Stream input. The data source inputs a data stream to be sampled.

Comparison of window size and stream length. We compare the window size with the stream length that has occurred to date. If the window $size \geq$ the stream length, proceed to (6) sample size and sampling ratio verification. On the other hand, if the window $size <$ the stream length, (4) store the samples generated in the current window in the secondary storage and (5) create a new window so as to maintain the uniformity confidence above the threshold.

Secondary storage. We store the samples generated in the current window to the secondary storage.

Window creation. We create a new window to maintain the uniformity confidence above the given threshold.

Sample size and sampling ratio verification. When a data stream is input, we check whether the current sample size is $P %$ or more of the data stream. If the current sample size is less than $P %$ of the data stream, we additionally perform (7) slot creation otherwise, we just perform sampling in (8).

Slot creation.
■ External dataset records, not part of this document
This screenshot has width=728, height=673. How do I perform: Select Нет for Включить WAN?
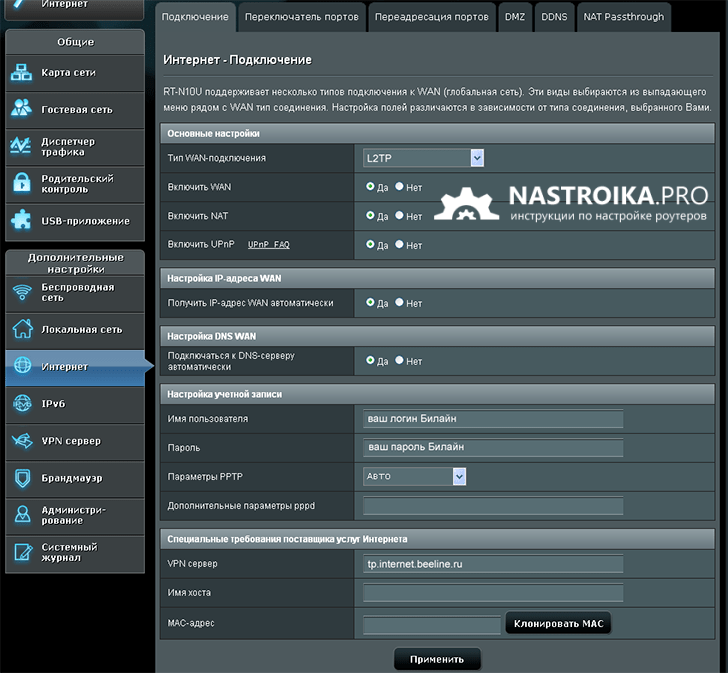pyautogui.click(x=399, y=187)
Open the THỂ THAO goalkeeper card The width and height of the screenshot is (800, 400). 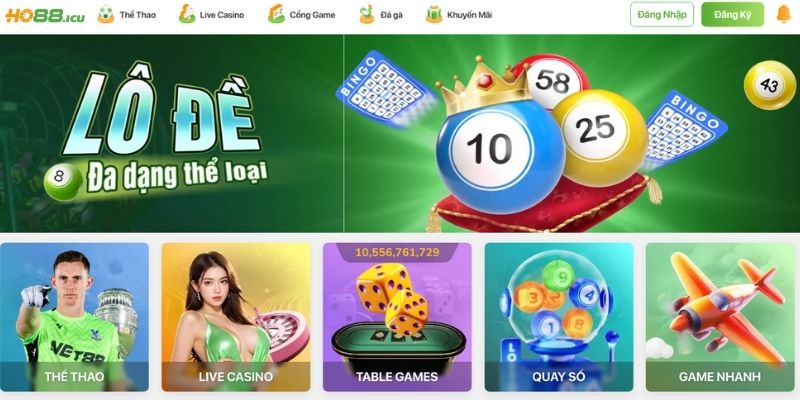74,317
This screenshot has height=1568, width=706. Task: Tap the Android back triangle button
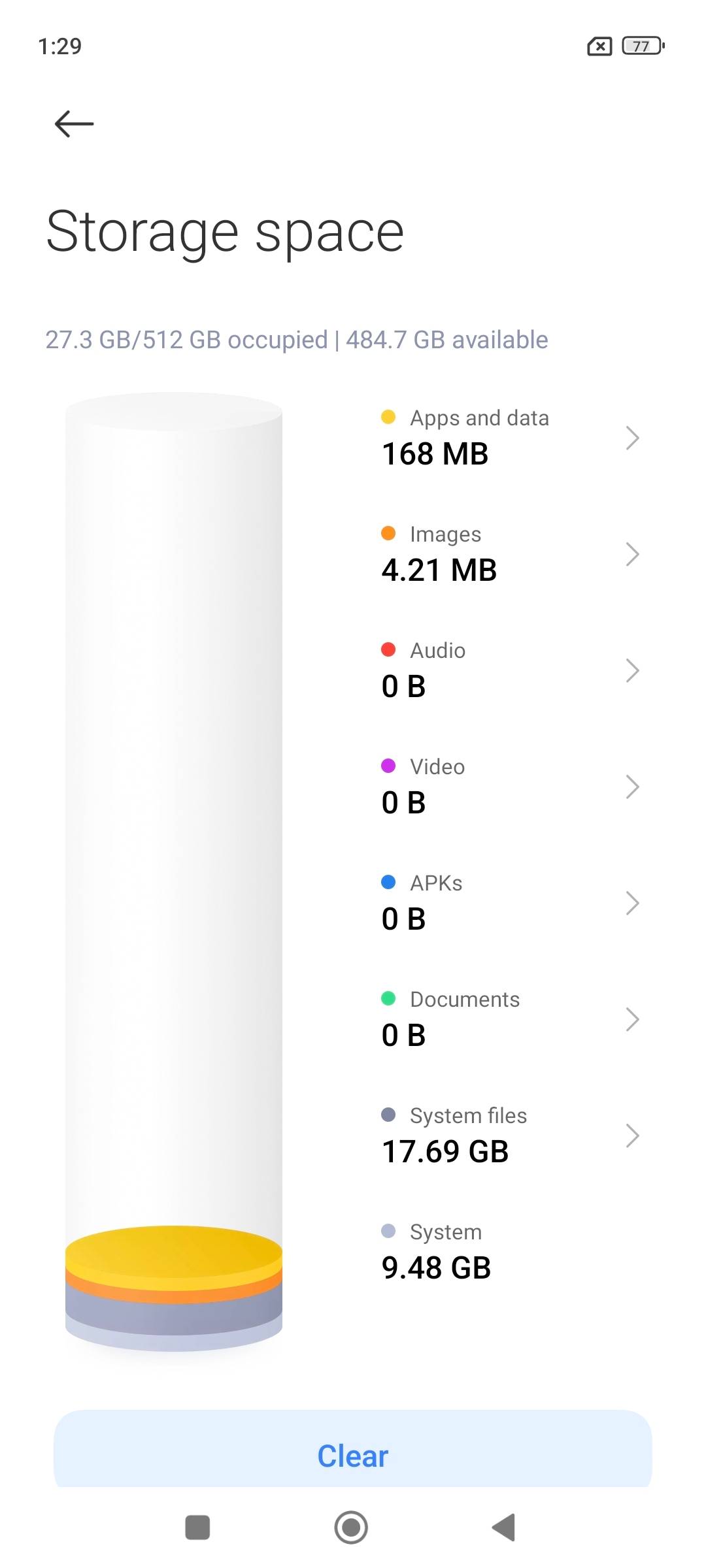(x=504, y=1527)
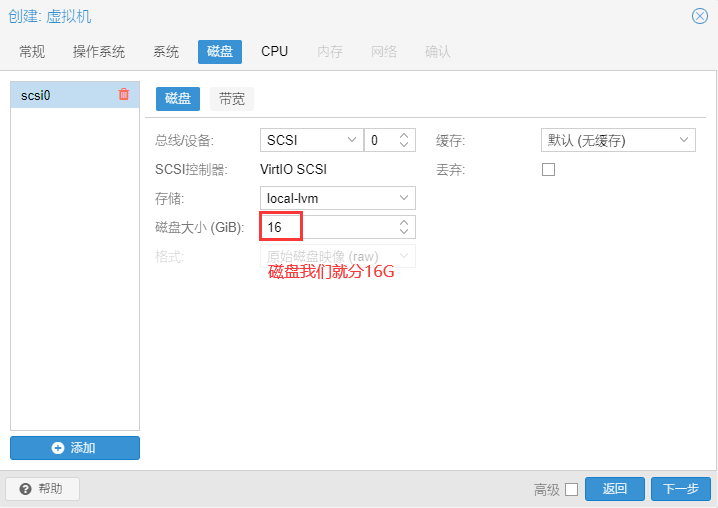
Task: Close the Create VM dialog
Action: (x=700, y=16)
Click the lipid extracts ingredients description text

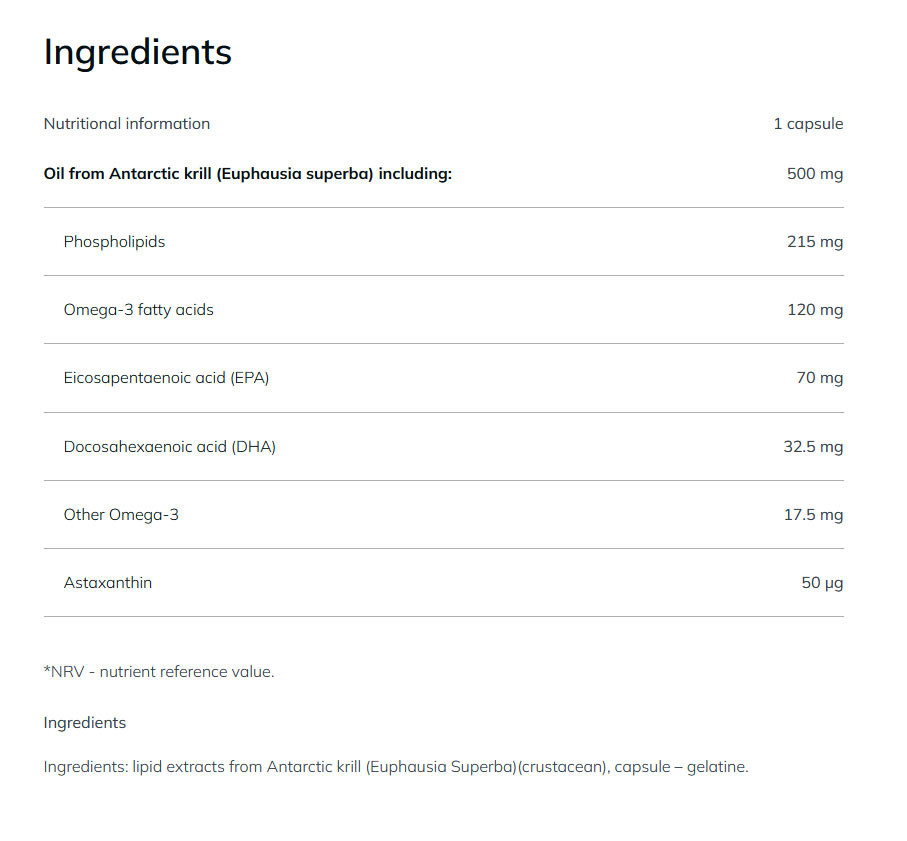[x=396, y=768]
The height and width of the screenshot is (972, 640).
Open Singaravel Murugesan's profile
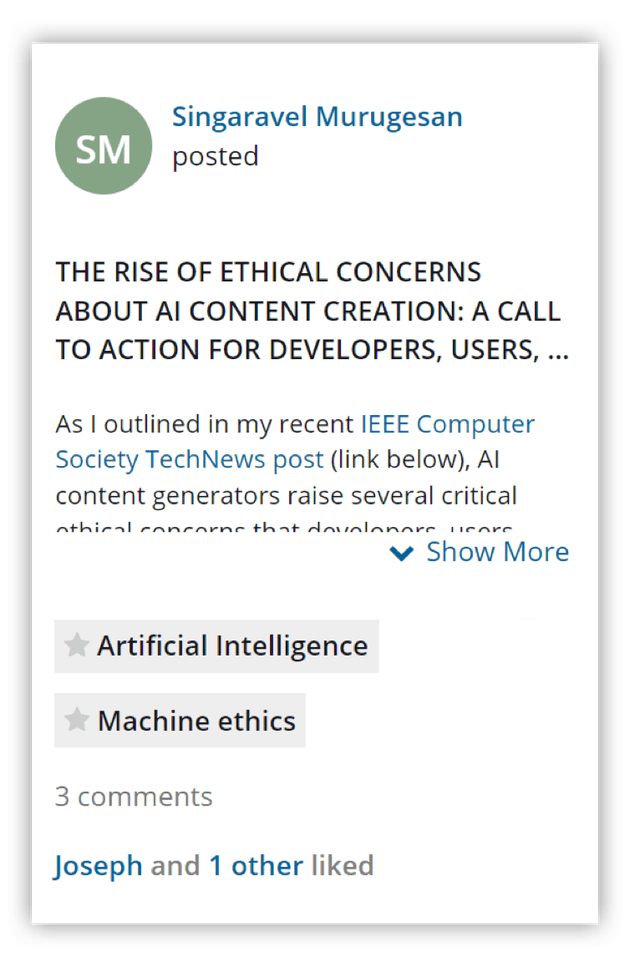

We increment the sample size by creating a new slot, which is a single element memory space added to the sample.

Sampling. We perform sampling on the current slot. Specifically, if the probability that a data stream element selected in the slot $is \geq$ a random value, we insert the corresponding element into the slot.

Figure 12.

Operation procedure of UC-KSample.

Compared with KSample’s operation procedure in Figure 3, we can see that (1) window size computation, (3) comparison of window size and stream length, and (5) window creation are added to UC-KSample for use of UC-window.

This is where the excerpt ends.